The provisions of the Education Code support the reading of "public school" as one which is tax-supported. Section 1.03 provides in part that the purpose of the Education Code is to harmonize existing law related to the "public school system," and section 1.04 provides that the code "shall apply to all educational institutions supported either wholly or in part by state tax funds unless specifically excluded." See also Attorney General Opinion M-749 (1970) (University of Houston, which "was established as a state-owned institution [and] is supported by state tax funds" is a public school within the meaning of former Penal Code article 666-25a, now section 109.33, Alcoholic Beverage Code) and other authority cited there, particularly former article 2922-1.02(a)(2), V.T.C.S., now section 31.001(12), Title 110B, defining, "public school" for purposes of the provisions for the Teacher Retirement System as "an educational institution or organization in this state that is entitled by law to be supported in whole or in part by state, county, school district, or other municipal corporation funds."
Since, on the facts you present, the Brookwood Community School is not government funded, we conclude that the legislature would not have intended that it fall within the meaning of "public school" as used in section 109.33(a) of the Alcoholic Beverage Code.
You suggest that constitutional equal protection principles compel a reading of "public school" in section 109.33(a) so as to include the Brookwood Community School. You argue that functionally disabled individuals, such as those the school serves, constitute a class for which there is no "rational basis" for the legislature to have excluded from the protection afforded by section 109.33, which was clearly intended, as you say, "to protect impressionable students from [exposure to] the activities taking place" at a business selling alcoholic beverages. You say that Brookwood students "need such protection to an even greater extent because of their specific disabilities."
Nevertheless, we do not think a court, if presented with the question, would find that the legislature had no rational basis for including public schools but not non-public schools, such as the Brookwood Community School, among the institutions for which protection could be afforded under section 109.33. Speaking of the degree of scrutiny a court would give an equal protection claim that there was no rational basis for a classification made by a state statute, the plurality opinion in Clements v. Fashing, 457 U.S. 957, 963 (1982) stated that unless a statute burdens a suspect class or a fundamental right, thus triggering a heightened degree of scrutiny over and above a "rational basis" test, classifications made by a statute "are set aside only if they are based solely on reasons totally unrelated to the pursuit of the State's goals and only if no grounds can be conceived to justify them."

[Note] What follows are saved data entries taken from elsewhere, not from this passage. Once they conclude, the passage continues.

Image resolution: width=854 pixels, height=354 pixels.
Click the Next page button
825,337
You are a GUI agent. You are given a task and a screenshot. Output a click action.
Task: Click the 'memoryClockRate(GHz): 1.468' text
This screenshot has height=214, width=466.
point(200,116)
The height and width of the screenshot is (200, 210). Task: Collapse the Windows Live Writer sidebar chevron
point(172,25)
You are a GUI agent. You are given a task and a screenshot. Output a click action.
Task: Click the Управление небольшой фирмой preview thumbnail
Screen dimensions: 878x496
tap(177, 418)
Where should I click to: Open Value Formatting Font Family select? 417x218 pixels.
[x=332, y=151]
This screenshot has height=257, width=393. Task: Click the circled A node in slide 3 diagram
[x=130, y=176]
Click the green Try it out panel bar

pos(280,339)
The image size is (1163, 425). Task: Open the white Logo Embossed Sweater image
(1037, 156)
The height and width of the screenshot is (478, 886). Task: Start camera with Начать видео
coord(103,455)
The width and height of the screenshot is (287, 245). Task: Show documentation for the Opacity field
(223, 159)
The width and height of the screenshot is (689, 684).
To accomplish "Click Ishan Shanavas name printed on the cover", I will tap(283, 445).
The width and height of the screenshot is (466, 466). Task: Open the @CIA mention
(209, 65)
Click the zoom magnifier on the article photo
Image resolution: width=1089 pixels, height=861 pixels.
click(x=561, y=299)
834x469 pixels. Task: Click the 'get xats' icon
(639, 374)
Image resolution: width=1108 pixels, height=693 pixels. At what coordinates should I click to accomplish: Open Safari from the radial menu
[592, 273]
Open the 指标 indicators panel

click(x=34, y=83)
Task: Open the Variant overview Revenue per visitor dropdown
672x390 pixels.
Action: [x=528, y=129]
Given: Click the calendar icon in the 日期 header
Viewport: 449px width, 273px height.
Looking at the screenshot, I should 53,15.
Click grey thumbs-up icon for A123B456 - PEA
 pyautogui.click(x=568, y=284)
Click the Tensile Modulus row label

In upholding an Oklahoma statute which imposed certain regulations on opticians but exempted sellers of ready-to-wear glasses, Justice Douglas of the Supreme Court wrote:
The problem of legislative classification is a perennial one, admitting of no doctrinaire definition. Evils in the same field may be of different dimensions and proportions, requiring different remedies. Or so the legislature may think. Tigner v. State of Texas, 310 U.S. 141.... Or the reform may take one step at a time, addressing itself to the phase of the problem which seems most acute to the legislative mind. Semler v. Oregon State Board of Dental Examiners, 294 U.S. 608.... The legislature may select one phase of one field and apply a remedy there, neglecting the others. A.F. of L. v. American Sash Co., 335 U.S. 538.
Williamson v. Lee Optical, 348 U.S. 483, 489 (1955).
Similarly, in speaking of "under-inclusive" regulatory classifications--ones which allegedly single out particular areas for regulation while excluding other areas also arguably in need of such regulation--One authority notes that such classifications "are usually upheld." Rotunda, Nowak, and Young, Treatise on Constitutional Law: Substance and Procedure, s 18.2, at 321 (1986).
We think that a court would find that the legislature legitimately would be particularly concerned with the welfare of public school students as compared with those in other institutions. We also believe that it would find a rational basis for the legislature's providing, in section 109.33, for regulation of dealers in alcoholic beverages in close proximity to public schools while not having done so with respect to other schools.